Emmanuel Macron gerou polêmica ao declarar, durante viagem à Índia na quarta-feira 18, que a liberdade de expressão nas redes sociais seria algo sem valor, classificando-a como 'besteira'. Ao propor como alternativa controles algorítmicos 'transparentes' para neutralizar discursos de ódio, o presidente questionou a essência do debate aberto sem censura, mesmo quando ofensivo.
O discurso contrasta com a tradição intelectual ocidental, que desde John Stuart Mill reconhece o debate de ideias como fundamental para o progresso social. Macron, que se autodenomina herdeiro de valores filosóficos franceses ligados à liberdade, sugere substituí-la por algoritmos que selecionariam quais discursos seriam permitidos, numa lógica de controle estatal sobre conteúdos.
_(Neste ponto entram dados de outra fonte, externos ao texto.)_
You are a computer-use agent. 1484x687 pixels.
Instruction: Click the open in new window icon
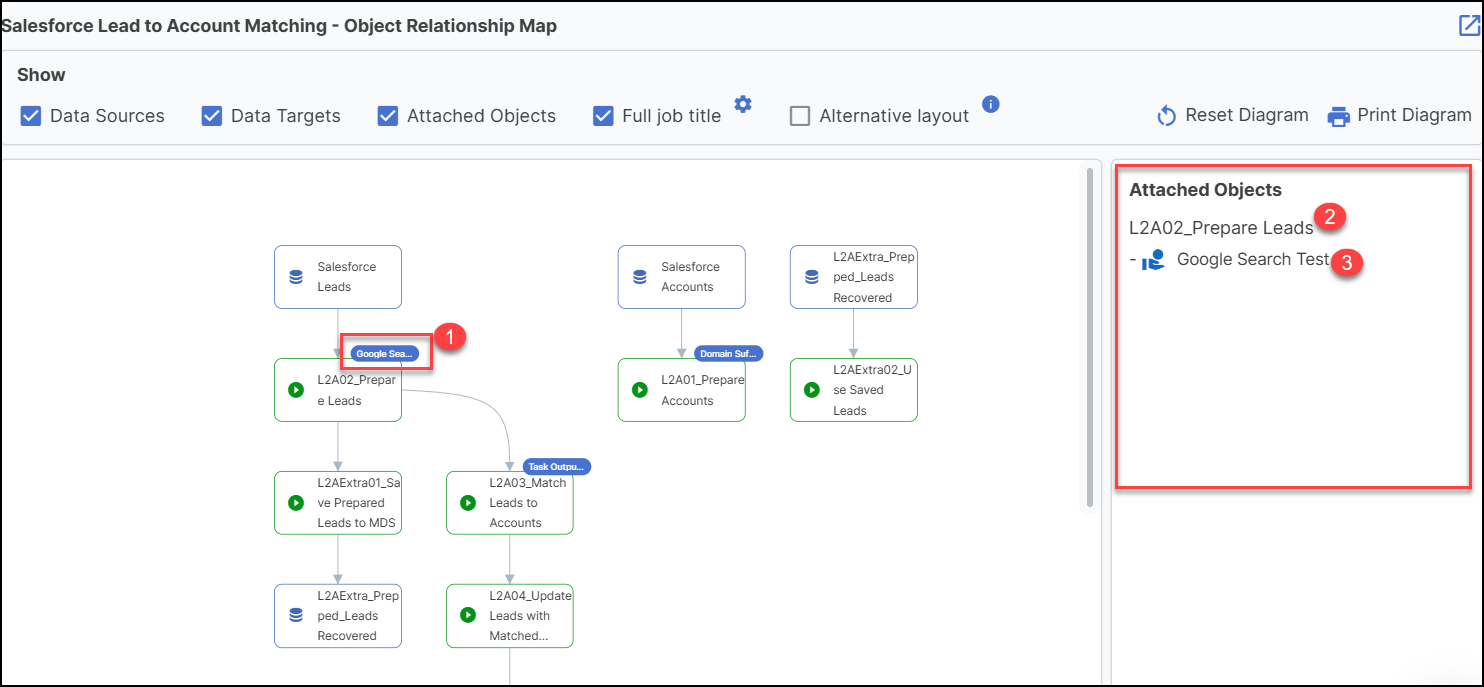click(1468, 26)
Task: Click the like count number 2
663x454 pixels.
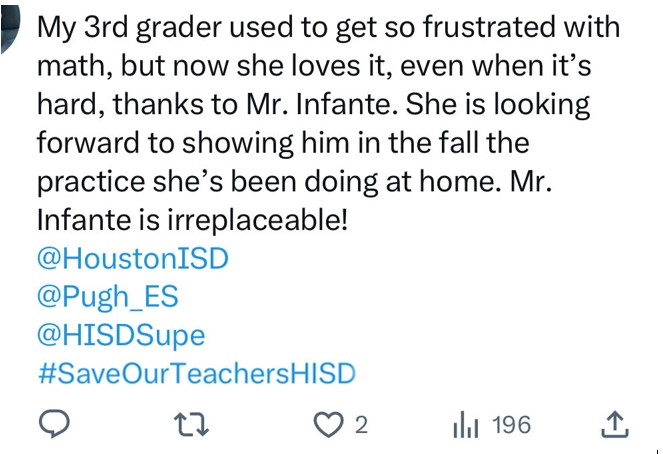Action: pyautogui.click(x=361, y=425)
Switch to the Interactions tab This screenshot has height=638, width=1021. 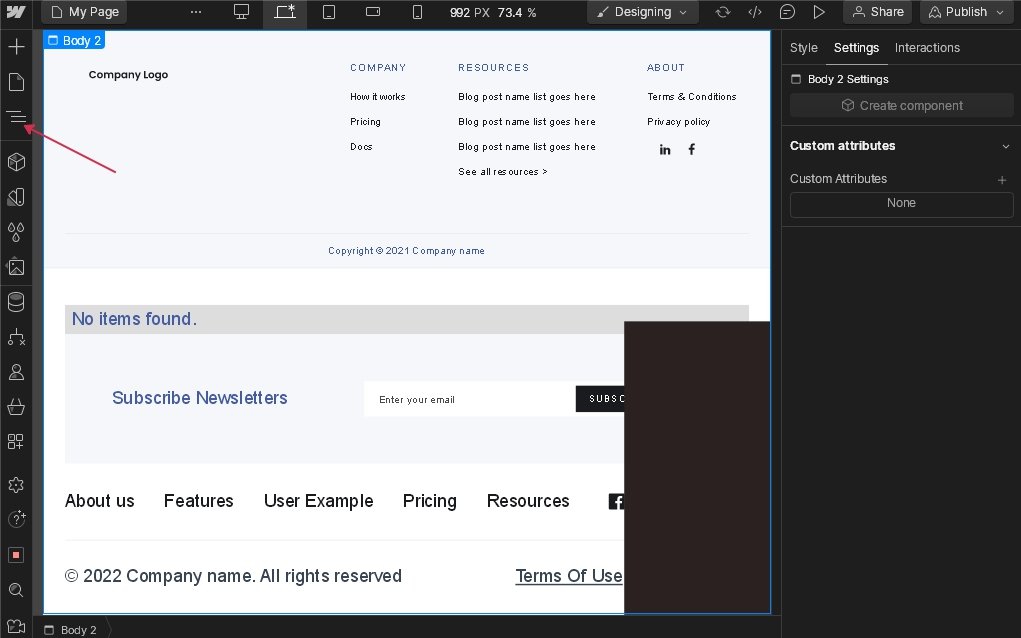[927, 48]

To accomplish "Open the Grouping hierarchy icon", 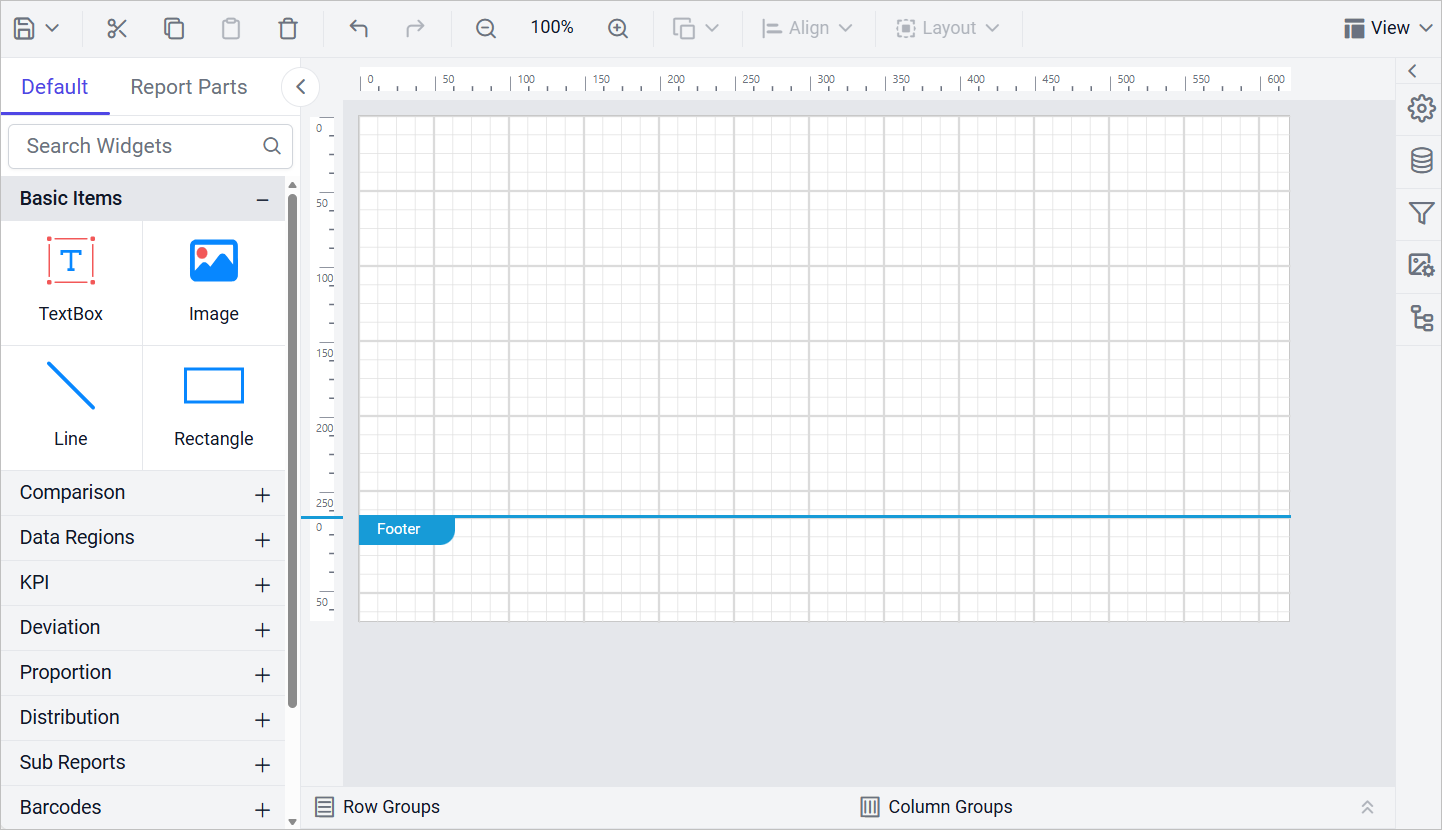I will 1421,318.
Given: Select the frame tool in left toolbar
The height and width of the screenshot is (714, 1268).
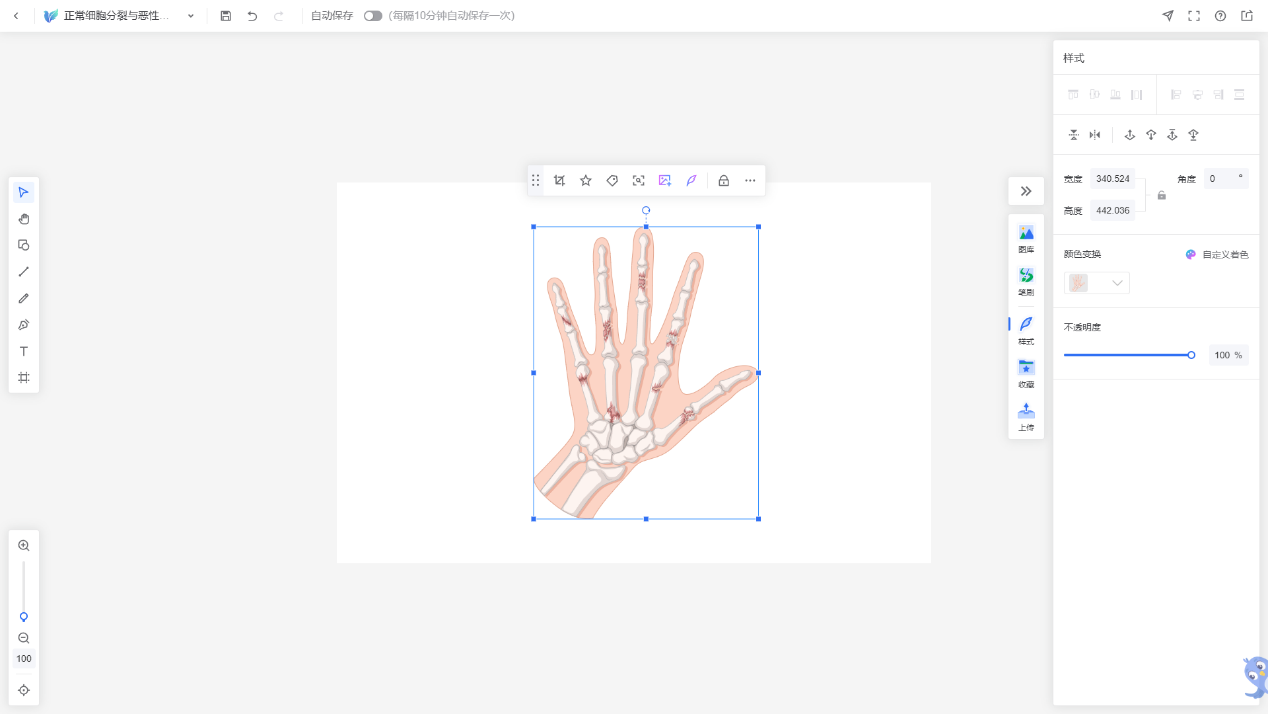Looking at the screenshot, I should pos(24,378).
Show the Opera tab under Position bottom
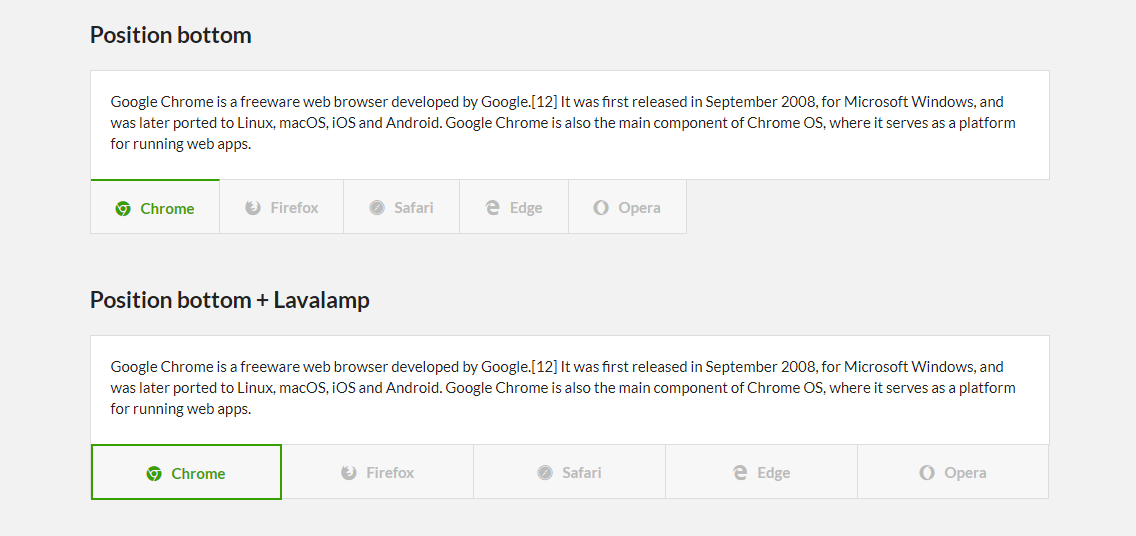Screen dimensions: 1136x536 point(628,208)
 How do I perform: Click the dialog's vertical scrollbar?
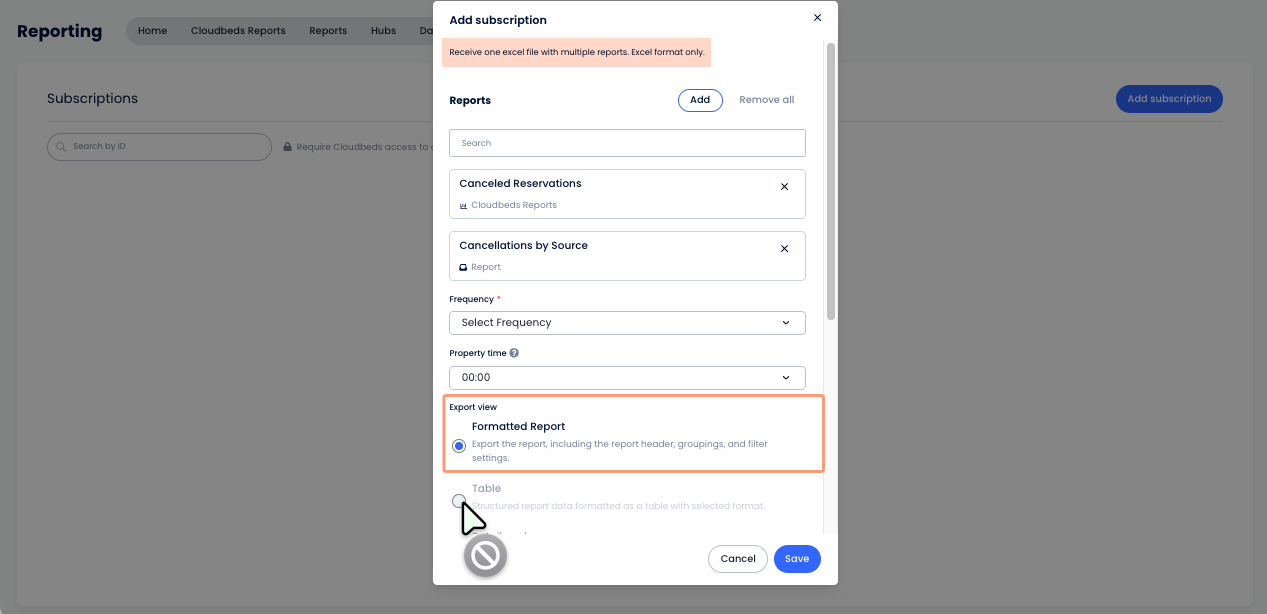pyautogui.click(x=831, y=181)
A transparência prometida em algoritmos é criticada por especialistas, que afirmam que sistemas automatizados são naturalmente opacos e podem ser instrumentalizados para censura. A postura francesa expõe uma contradição: enquanto discute restrições nas redes, ainda utiliza as mesmas plataformas para divulgar suas críticas.
A posição do presidente reforça uma discussão sobre limites à expressão e o papel do Estado na regulação de conteúdos digitais, especialmente em um contexto de debates sobre liberdade e autoritarismo.